Problem to work on
Reproduce the entries starting at the line containing "Identify the location of new-tab-plus-icon." and ending at the last entry, substituting "position" for every "location" and changing nothing else. Omit the pictures.

►

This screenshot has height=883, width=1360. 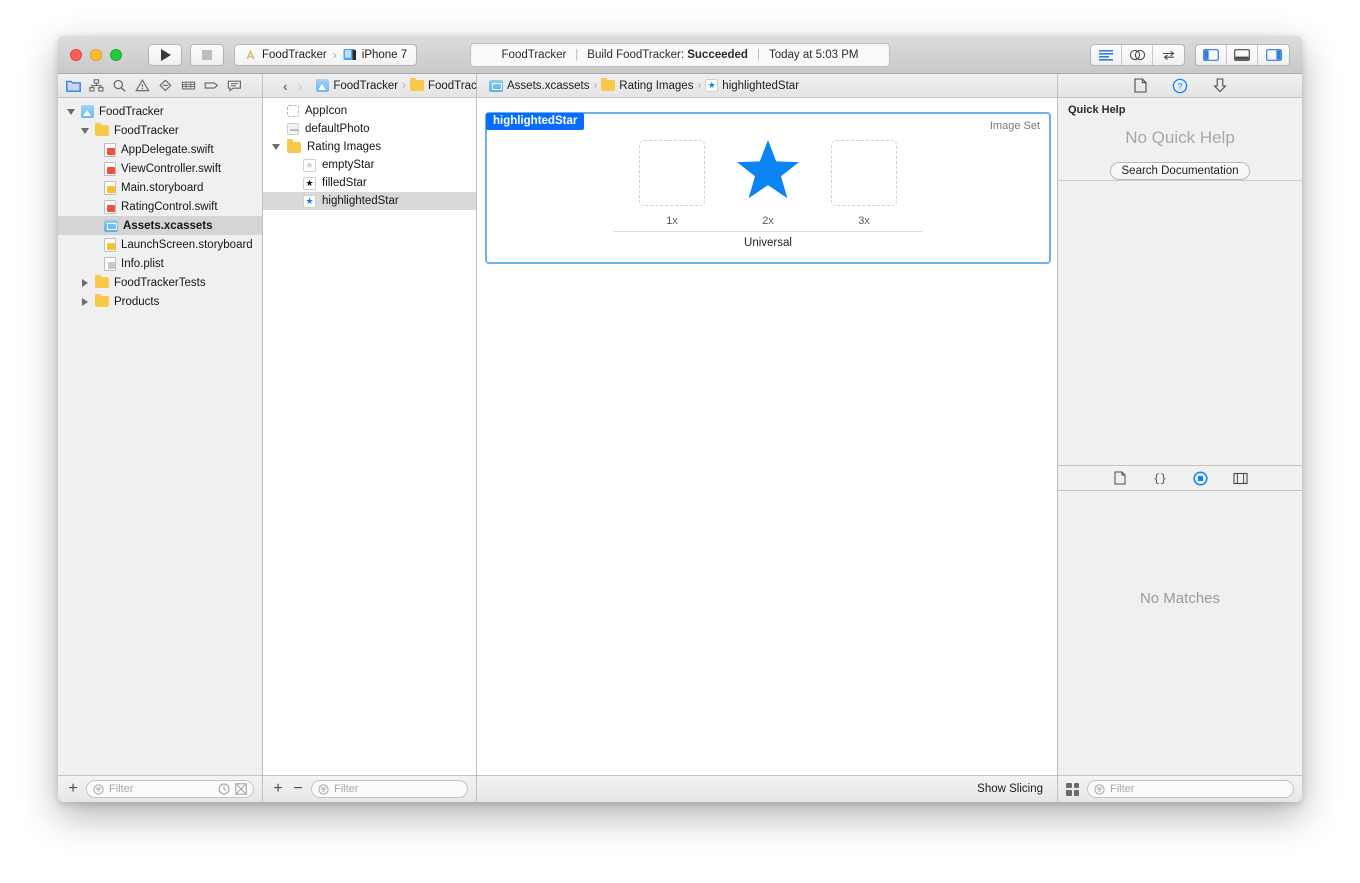 What do you see at coordinates (120, 86) in the screenshot?
I see `find-navigator-icon` at bounding box center [120, 86].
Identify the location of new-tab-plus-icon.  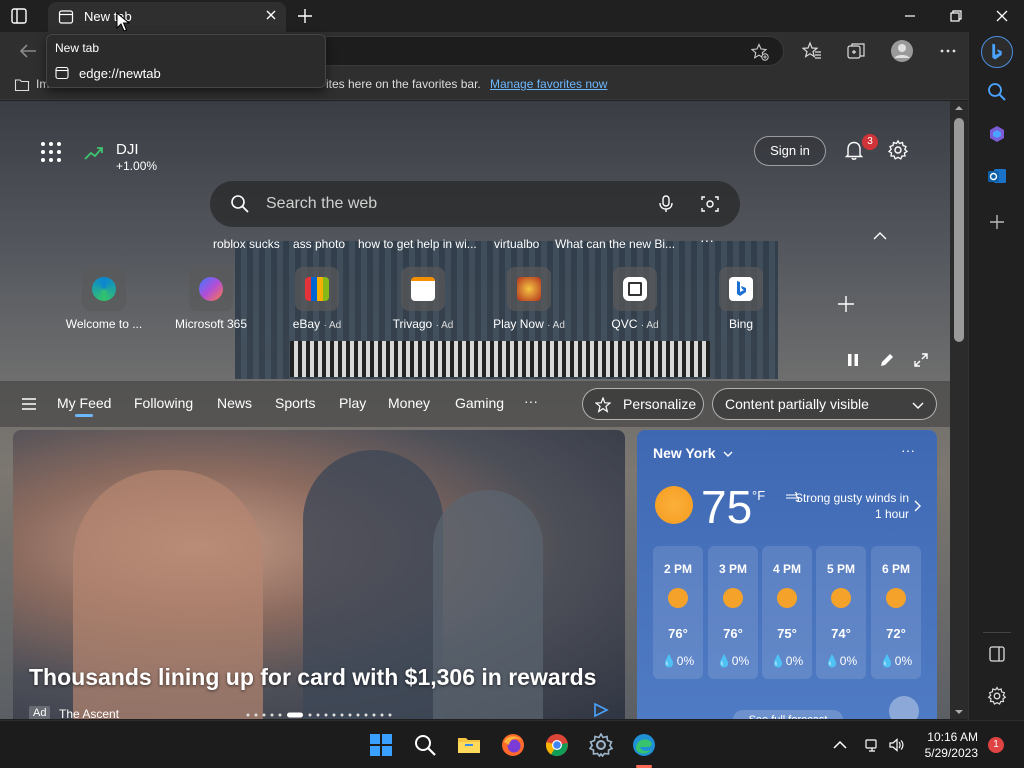
(305, 16).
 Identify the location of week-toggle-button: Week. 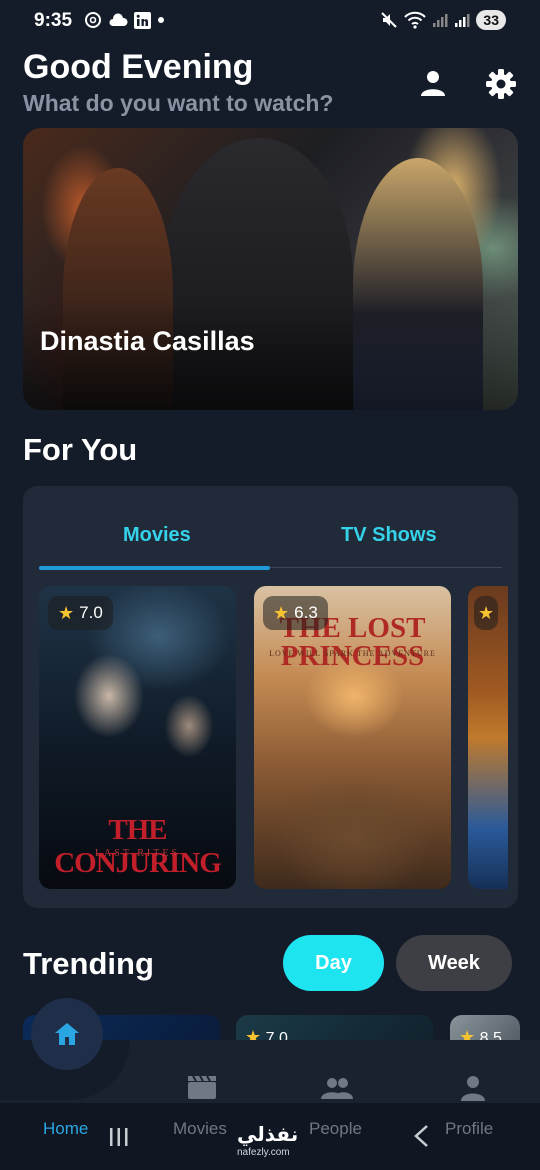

◄

Result for this exercise
Identify the position of new-tab-plus-icon.  
(305, 16).
 Identify the position of week-toggle-button: Week. 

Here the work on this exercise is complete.